### [Task statement]
Which lines in the data below contain the word "accomplish"? Pull each of them out.

[Records drawn from a dataset]

—————

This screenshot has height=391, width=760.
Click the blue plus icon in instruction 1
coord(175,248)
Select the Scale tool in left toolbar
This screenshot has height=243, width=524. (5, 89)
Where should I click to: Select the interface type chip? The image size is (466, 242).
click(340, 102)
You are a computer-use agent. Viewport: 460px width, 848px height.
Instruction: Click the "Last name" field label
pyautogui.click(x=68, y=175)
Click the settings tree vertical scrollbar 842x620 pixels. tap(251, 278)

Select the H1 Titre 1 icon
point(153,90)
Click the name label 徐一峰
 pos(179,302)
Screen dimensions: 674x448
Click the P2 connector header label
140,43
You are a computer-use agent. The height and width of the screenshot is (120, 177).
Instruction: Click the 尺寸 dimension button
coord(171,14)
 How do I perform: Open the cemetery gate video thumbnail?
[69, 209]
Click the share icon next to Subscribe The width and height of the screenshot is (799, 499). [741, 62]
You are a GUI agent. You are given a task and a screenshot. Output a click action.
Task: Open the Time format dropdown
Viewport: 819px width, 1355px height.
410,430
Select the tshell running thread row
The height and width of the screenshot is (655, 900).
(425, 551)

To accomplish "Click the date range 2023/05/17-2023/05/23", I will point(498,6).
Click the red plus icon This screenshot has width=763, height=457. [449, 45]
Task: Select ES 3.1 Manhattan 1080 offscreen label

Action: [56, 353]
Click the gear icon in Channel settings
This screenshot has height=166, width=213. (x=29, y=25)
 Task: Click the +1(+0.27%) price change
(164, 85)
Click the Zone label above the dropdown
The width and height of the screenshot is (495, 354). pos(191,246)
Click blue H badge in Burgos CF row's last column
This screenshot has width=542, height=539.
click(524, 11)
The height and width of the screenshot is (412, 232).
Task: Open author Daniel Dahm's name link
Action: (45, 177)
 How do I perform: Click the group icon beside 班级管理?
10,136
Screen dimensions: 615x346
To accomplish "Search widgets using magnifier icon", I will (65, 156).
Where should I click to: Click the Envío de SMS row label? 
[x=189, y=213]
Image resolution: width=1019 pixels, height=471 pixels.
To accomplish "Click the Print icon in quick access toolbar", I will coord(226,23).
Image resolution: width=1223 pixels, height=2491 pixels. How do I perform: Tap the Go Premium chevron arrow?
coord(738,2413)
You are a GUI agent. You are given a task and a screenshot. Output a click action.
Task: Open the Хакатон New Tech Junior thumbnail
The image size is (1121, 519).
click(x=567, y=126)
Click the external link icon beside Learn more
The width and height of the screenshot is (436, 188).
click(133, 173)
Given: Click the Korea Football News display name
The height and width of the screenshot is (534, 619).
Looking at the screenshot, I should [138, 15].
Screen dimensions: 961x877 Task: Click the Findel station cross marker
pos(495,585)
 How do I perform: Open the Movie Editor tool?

—————

### [Result below]
To accomplish "Click the date range 2023/05/17-2023/05/23", I will point(498,6).
To accomplish "Search widgets using magnifier icon", I will (65, 156).
To accomplish "Click the Print icon in quick access toolbar", I will coord(226,23).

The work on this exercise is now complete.